Could you reproduce the passage about the dogs and the washing between "It was called" and "the living room.", inclusive, swapping "washing" for "laundry"?

[start Text excerpt]

Roger Poopy knocked coffee all over the duvet this morning.
Sometimes it is hard to remember that having dogs is an important part of a happy family life. Sometimes I think that a guinea pig might have been less trouble.
This is not actually true. We had a guinea pig once. It lived in the kitchen and used to squeak excitedly whenever anybody opened the fridge door, just in case they were getting out a lettuce, and might like to share.
It was a tiresome nuisance, and cost a fortune in lettuce.
It was called Stumpy, because of only having three legs. Its parents had been rather closely related.
We do not have guinea pigs now. We have got tiresome dogs and a lot of washing.
There was already a lot of washing, before the spilt coffee, because of having stripped the sheets and towels out of the camper van last night. We had washed some of it already, but it has not been good drying weather, and everything was hanging around the living room.
Fortunately today was dry.
The garden was full of Mark’s rebuilding clutter, and mined with holes in which he intends to locate footings for things.
When I pegged our sheets in the garden, they flapped against the cement mixer and had to be washed again.

[end Text excerpt]
[start Entries shown]

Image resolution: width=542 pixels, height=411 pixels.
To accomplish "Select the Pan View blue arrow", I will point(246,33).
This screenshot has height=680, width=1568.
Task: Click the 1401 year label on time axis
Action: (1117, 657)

[end Entries shown]

* **Solved exercise**
It was called Stumpy, because of only having three legs. Its parents had been rather closely related.
We do not have guinea pigs now. We have got tiresome dogs and a lot of laundry.
There was already a lot of laundry, before the spilt coffee, because of having stripped the sheets and towels out of the camper van last night. We had washed some of it already, but it has not been good drying weather, and everything was hanging around the living room.